So, some of these stories become more interesting when, instead of presence, we look at share of voice. So, share of voice is a metric we have in STAT that, rather than just looking at how many SERPs a feature appears on, looks at how prominently it appears.
So you might have looked at something like this yourself if you’ve ever tried to estimate traffic by looking at click-through rates and volumes and this kind of thing. So basically, if more searchers see something in position one as opposed to position 10, then a feature will be rewarded for that in share of voice, and it’s getting a lot more visibility.
So, when we look at the top five by share of voice, we get a very different ranking.
Places
Notably, we have places which didn’t even make it into the top five for presence. Places is now in position one for share of voice.
What that reflects is that although a lot of SERPs obviously don’t have a local pack, place is another word for local pack; when it does appear, it’s big, and it’s at the top.
So, this is actually down a little bit in share of voice year-on-year, even though that’s not true for presence for this feature. So, what that reflects is that Google may be more willing to put something above a local pack than it was a year ago.
Carousel
Now carousel, we’ve talked about a little bit already, and I think the increase in share of voice for carousel reflects that a lot of different kinds of a feature are sort of gradually moving up in prominence as opposed to organic.
Knowledge Graph
The Knowledge Graph change is mainly driven by smartphone SERPs. STAT is a rank tracker, obviously, so we’re interested in the main column of search results, not the sidebar. So, if I say Knowledge Graph, you might think of the sidebar that you often get, which is sort of Wikipedia-focused. This is not about that.
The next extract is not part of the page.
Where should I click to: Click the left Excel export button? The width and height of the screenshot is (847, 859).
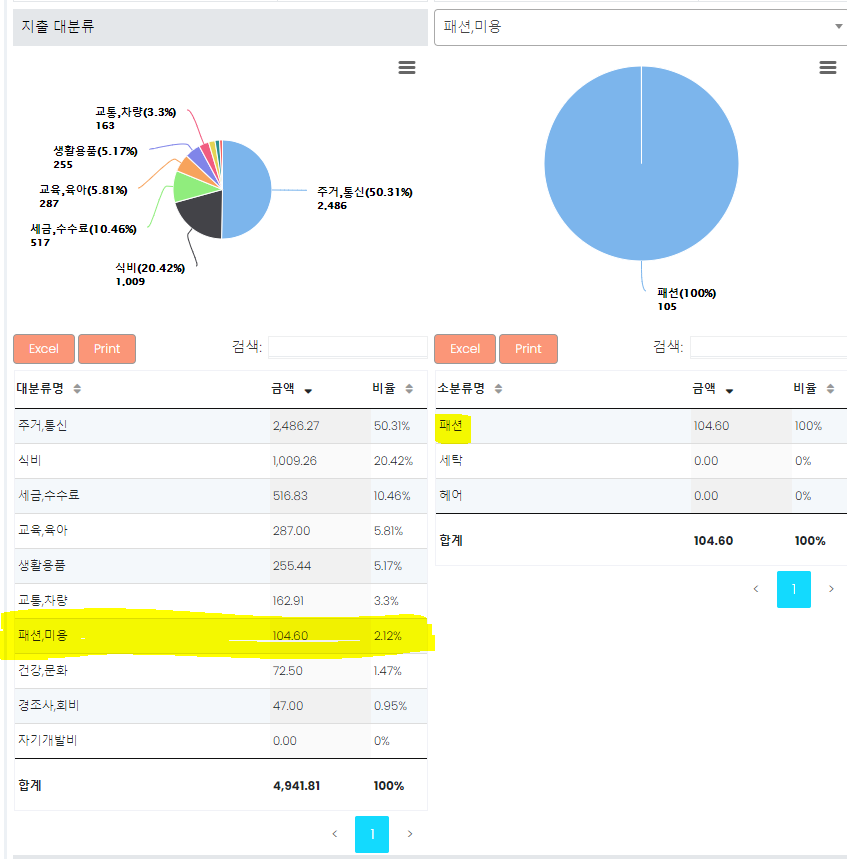coord(44,349)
This is about the things you get in the main column of rankings, for example, dictionary results, currency conversion, and weather. If you ever search for like the cast of a film or something like that and you get these big Knowledge Graph results at the top of the SERP, these have gone up significantly year-on-year, and that’s especially true, hugely true on smartphone.
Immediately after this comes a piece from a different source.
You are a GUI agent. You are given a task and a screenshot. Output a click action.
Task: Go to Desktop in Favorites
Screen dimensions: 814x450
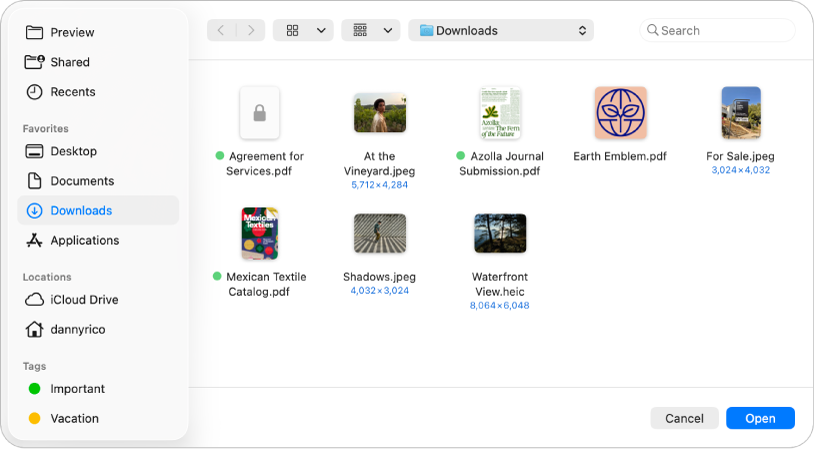(73, 152)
Again, there are a lot of things crowding out organic basically on smartphone at this point.
People also ask
Then people also ask, so this is a little bit down, so appearing further down the SERP year-on-year, but I think because we talked about how it was roughly even on presence and yet it’s gone down in share of voice. So that indicates it’s probably just moved down the SERP even when it’s still appearing.
So this is based on current sort of public SERPs. But if you do look at opt-in SGE sort of test SERPs, in a lot of cases, PAA is replaced by a feature called or what we are calling ask a follow-up question, which takes you through to a chat interface.
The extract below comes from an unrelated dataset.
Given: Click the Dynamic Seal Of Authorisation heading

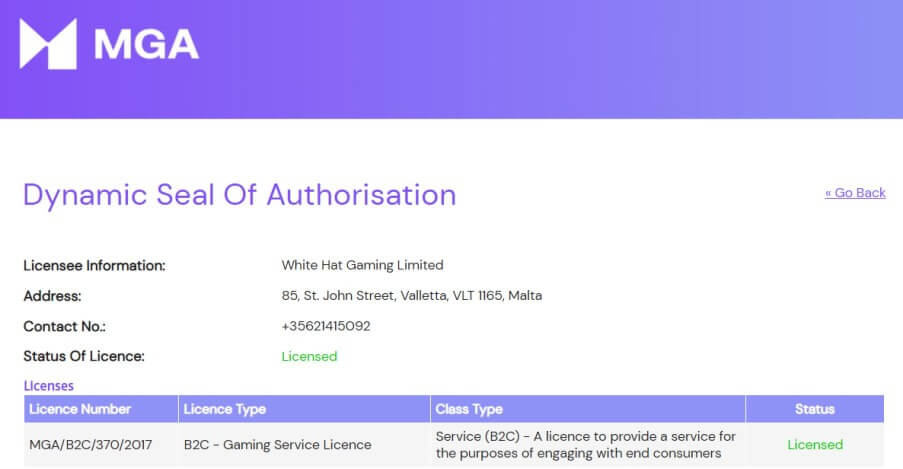Looking at the screenshot, I should tap(239, 194).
So, this drop may be a sign of things to come; that Google could be looking at different ways of solving this problem in the future.
News
Then news, again, this looks like a small drop because it’s 1.3% to 0.9%, but that’s actually quite large. That’s in the region of a third less share of voice because news results don’t appear on that many SERPs, so this ends up being quite a significant change.
This is actually driven by just fewer SERPs having a news result on them even than last year. In a lot of cases, we think this might be driven by an increase in features like discussions and forums, which is kind of interesting because there’s certainly much more disinformation risk with a feature like discussions and forums than there would be with news, where Google has in the past been quite rigorous with what they’ll accept as a news result. We’ve also seen Google removing the News tab in some tests from search results.
So this is, again, maybe a sign of things to come, but not that rosy a sign of things to come, I’m afraid.
Organic
Similarly, with organic, you see 40% to 34%. It’s getting increasingly rare to see organic links as the top items on a SERP, and that is particularly true on smartphone.
It’s actually down to 28%. I’ve written that quite poorly, but it’s down to 28% now on smartphone, which, again, that’s a very small number, really. That’s getting close to only a quarter of share of voice going to organic results on smartphone SERPs.